[Entries taken from a collection]
● ● ● ● ●
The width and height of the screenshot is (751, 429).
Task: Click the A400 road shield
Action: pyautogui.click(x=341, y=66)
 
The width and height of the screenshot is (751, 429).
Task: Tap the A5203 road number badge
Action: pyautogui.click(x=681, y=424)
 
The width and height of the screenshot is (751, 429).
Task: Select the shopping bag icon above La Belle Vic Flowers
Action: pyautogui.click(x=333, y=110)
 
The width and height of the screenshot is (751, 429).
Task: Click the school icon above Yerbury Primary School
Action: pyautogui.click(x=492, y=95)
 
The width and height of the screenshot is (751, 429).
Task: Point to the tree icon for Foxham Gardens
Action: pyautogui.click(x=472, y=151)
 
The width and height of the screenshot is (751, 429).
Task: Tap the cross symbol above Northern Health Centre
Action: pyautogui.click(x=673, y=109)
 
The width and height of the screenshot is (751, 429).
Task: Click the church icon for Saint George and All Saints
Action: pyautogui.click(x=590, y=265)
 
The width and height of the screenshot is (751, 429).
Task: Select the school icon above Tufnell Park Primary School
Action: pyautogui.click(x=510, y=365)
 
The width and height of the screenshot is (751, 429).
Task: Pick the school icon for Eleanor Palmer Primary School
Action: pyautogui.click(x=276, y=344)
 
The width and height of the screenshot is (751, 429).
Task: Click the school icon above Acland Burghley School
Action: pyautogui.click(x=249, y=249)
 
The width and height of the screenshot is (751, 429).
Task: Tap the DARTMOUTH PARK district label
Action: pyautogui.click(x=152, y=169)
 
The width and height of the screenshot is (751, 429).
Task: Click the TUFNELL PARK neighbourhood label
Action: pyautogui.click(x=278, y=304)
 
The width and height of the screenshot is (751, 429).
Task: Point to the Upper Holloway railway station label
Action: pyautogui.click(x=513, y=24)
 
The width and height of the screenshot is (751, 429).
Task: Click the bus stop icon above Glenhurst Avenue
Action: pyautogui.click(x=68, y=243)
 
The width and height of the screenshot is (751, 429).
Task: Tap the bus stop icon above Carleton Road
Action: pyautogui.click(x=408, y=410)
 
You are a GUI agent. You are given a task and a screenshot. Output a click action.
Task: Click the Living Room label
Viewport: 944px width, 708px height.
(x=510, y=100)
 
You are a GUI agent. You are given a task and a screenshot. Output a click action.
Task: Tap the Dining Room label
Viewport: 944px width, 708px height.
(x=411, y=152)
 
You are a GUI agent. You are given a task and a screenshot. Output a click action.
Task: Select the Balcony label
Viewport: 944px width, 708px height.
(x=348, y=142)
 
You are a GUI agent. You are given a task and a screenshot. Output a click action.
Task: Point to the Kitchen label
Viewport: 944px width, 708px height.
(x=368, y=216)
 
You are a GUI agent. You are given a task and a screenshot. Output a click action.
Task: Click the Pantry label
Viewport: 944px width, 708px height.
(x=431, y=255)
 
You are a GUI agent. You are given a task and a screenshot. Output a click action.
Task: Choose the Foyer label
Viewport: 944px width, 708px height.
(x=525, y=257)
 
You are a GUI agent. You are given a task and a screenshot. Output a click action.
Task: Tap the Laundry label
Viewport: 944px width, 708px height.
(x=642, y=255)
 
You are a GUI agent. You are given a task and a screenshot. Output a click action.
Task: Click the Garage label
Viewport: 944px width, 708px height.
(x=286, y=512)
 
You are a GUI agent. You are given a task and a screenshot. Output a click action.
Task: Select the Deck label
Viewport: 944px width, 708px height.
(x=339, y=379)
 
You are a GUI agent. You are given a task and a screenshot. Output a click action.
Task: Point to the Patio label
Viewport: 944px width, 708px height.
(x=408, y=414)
● ● ● ● ●
◆ Exercise goal ◆
Substitute "school marker" for every "school icon" in the rows above, and reproduce all of the rows with nothing else changed.

◆ Written solution ◆
The width and height of the screenshot is (751, 429).
Task: Click the A400 road shield
Action: pyautogui.click(x=341, y=66)
 
The width and height of the screenshot is (751, 429).
Task: Tap the A5203 road number badge
Action: pyautogui.click(x=681, y=424)
 
The width and height of the screenshot is (751, 429).
Task: Select the shopping bag icon above La Belle Vic Flowers
Action: pyautogui.click(x=333, y=110)
 
The width and height of the screenshot is (751, 429).
Task: Click the school marker above Yerbury Primary School
Action: pyautogui.click(x=492, y=95)
 
The width and height of the screenshot is (751, 429).
Task: Point to the tree icon for Foxham Gardens
Action: pyautogui.click(x=472, y=151)
 
The width and height of the screenshot is (751, 429).
Task: Tap the cross symbol above Northern Health Centre
Action: pyautogui.click(x=673, y=109)
 
The width and height of the screenshot is (751, 429).
Task: Click the church icon for Saint George and All Saints
Action: pyautogui.click(x=590, y=265)
 
The width and height of the screenshot is (751, 429).
Task: Select the school marker above Tufnell Park Primary School
Action: pyautogui.click(x=510, y=365)
 
The width and height of the screenshot is (751, 429).
Task: Pick the school marker for Eleanor Palmer Primary School
Action: pyautogui.click(x=276, y=344)
 
The width and height of the screenshot is (751, 429).
Task: Click the school marker above Acland Burghley School
Action: pyautogui.click(x=249, y=249)
 
The width and height of the screenshot is (751, 429).
Task: Tap the DARTMOUTH PARK district label
Action: pyautogui.click(x=152, y=169)
 
The width and height of the screenshot is (751, 429).
Task: Click the TUFNELL PARK neighbourhood label
Action: pyautogui.click(x=278, y=304)
 
The width and height of the screenshot is (751, 429).
Task: Point to the Upper Holloway railway station label
Action: pyautogui.click(x=513, y=24)
 
The width and height of the screenshot is (751, 429).
Task: Click the bus stop icon above Glenhurst Avenue
Action: pyautogui.click(x=68, y=243)
 
The width and height of the screenshot is (751, 429).
Task: Tap the bus stop icon above Carleton Road
Action: pyautogui.click(x=408, y=410)
 
You are a GUI agent. You are given a task and a screenshot. Output a click action.
Task: Click the Living Room label
Viewport: 944px width, 708px height.
(x=510, y=100)
 
You are a GUI agent. You are given a task and a screenshot. Output a click action.
Task: Tap the Dining Room label
Viewport: 944px width, 708px height.
(x=411, y=152)
 
You are a GUI agent. You are given a task and a screenshot. Output a click action.
Task: Select the Balcony label
Viewport: 944px width, 708px height.
(x=348, y=142)
 
You are a GUI agent. You are given a task and a screenshot. Output a click action.
Task: Point to the Kitchen label
Viewport: 944px width, 708px height.
(x=368, y=216)
 
You are a GUI agent. You are given a task and a screenshot. Output a click action.
Task: Click the Pantry label
Viewport: 944px width, 708px height.
(x=431, y=255)
 
You are a GUI agent. You are given a task and a screenshot. Output a click action.
Task: Choose the Foyer label
Viewport: 944px width, 708px height.
(x=525, y=257)
 
You are a GUI agent. You are given a task and a screenshot. Output a click action.
Task: Tap the Laundry label
Viewport: 944px width, 708px height.
(x=642, y=255)
 
You are a GUI agent. You are given a task and a screenshot. Output a click action.
Task: Click the Garage label
Viewport: 944px width, 708px height.
(x=286, y=512)
 
You are a GUI agent. You are given a task and a screenshot. Output a click action.
Task: Select the Deck label
Viewport: 944px width, 708px height.
(x=339, y=379)
 
You are a GUI agent. You are given a task and a screenshot. Output a click action.
Task: Point to the Patio label
Viewport: 944px width, 708px height.
(x=408, y=414)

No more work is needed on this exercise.